Reputados en Australia gracias al debut con “Amyl And The Sniffers” (2019), traspasaron fronteras –como se comprobó en Primavera Sound 2019- e incluso antes de publicar este segundo “Comfort To Me” (ATO 2021) ya tenían ofertas suculentas, como la de abrir para Liam Gallagher y Foo Fighters en sus conciertos de la próxima primavera.

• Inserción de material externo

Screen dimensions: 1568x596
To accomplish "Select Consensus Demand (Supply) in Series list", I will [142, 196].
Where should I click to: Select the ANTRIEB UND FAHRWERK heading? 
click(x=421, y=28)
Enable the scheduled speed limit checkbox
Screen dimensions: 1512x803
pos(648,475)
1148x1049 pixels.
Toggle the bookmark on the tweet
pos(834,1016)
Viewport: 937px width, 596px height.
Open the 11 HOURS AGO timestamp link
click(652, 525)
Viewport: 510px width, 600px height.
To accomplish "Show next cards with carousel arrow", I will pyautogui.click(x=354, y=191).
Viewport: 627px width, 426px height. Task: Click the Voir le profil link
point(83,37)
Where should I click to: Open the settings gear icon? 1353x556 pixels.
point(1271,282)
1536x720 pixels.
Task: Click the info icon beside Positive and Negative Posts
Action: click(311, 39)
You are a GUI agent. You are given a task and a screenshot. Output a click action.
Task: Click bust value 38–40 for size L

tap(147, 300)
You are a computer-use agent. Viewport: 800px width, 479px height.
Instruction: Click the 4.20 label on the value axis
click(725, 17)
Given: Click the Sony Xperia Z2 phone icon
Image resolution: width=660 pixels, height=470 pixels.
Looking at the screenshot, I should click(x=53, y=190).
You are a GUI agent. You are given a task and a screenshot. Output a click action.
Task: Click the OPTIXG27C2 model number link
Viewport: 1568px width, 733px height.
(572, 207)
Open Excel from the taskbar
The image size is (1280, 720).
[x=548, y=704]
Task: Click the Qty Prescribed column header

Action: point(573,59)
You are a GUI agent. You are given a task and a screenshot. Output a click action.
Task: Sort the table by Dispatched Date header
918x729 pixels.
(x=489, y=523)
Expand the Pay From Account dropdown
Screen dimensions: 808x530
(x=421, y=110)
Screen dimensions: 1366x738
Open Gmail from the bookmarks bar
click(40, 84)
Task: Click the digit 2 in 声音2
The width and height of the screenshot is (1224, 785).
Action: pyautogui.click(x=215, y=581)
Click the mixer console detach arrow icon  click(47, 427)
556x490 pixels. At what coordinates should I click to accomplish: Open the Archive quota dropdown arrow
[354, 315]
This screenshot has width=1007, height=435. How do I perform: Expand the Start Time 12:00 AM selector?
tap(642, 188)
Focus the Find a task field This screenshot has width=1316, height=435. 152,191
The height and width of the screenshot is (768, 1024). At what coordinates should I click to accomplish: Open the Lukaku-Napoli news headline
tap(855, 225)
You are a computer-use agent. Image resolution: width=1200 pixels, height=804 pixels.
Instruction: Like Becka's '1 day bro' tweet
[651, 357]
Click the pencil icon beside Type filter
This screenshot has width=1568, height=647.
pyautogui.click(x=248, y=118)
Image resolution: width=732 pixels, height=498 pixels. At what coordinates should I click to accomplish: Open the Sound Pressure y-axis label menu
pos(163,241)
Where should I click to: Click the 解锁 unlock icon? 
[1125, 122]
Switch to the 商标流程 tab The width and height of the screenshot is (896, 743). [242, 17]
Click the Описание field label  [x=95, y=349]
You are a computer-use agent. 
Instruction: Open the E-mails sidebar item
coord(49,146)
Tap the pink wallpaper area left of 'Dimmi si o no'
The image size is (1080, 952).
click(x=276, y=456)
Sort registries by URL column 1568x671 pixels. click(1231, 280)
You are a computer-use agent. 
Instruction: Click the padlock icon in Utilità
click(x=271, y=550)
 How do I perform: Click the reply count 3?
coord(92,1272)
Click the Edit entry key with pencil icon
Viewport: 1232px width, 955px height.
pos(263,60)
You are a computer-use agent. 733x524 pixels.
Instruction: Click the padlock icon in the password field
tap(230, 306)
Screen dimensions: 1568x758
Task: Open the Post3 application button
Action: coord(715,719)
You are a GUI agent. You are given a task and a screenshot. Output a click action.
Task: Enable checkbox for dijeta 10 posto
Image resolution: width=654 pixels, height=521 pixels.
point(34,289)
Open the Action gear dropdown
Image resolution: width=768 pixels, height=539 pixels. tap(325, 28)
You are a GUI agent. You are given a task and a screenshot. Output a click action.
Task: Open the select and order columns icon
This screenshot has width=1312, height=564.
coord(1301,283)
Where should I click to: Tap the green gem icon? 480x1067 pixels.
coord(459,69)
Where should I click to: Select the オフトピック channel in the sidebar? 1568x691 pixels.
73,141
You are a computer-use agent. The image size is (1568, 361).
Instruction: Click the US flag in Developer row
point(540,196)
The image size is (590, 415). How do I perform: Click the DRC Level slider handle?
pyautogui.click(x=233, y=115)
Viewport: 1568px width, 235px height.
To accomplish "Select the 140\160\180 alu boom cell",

Amyl And The Sniffers disparan para hacer daño y divertirse/nos.

Abren el álbum con “Guided By Angels”, derroche de energía punk avasallador, al que sigue la más corta y mortífera “Freaks To The Front” –pogo a tope, como “Capital”- a modo de exabruptos feroces aunque con cierta pulcritud de las antípodas: esos solos de guitarra de blues rock acerado –como en “Security” o una “Hertz” de interpretación estratosférica de Amyl- no encajarían en bandas cuya perspectiva del punk va más allá de lo estético y alcanzan la actitud y la ambición evolutiva aspirando a la contundencia brutal, tal que Idles o Squid. Aquí se concentran en las formas clásicas de canciones cortas que se enganchan y te atrapan en su espiral eufórica, sin tregua, sin tampoco el sectarismo occidental, enfundados en el buen rollo australiano que tanto abraza a Sex Pistols como a Guns & Roses, Red Hot Chili Peppers, Metallica o Nirvana.

Lo cual no impide que lleguen como una patada en las partes. Y, si es de parte de una voz femenina, aún las inflama más.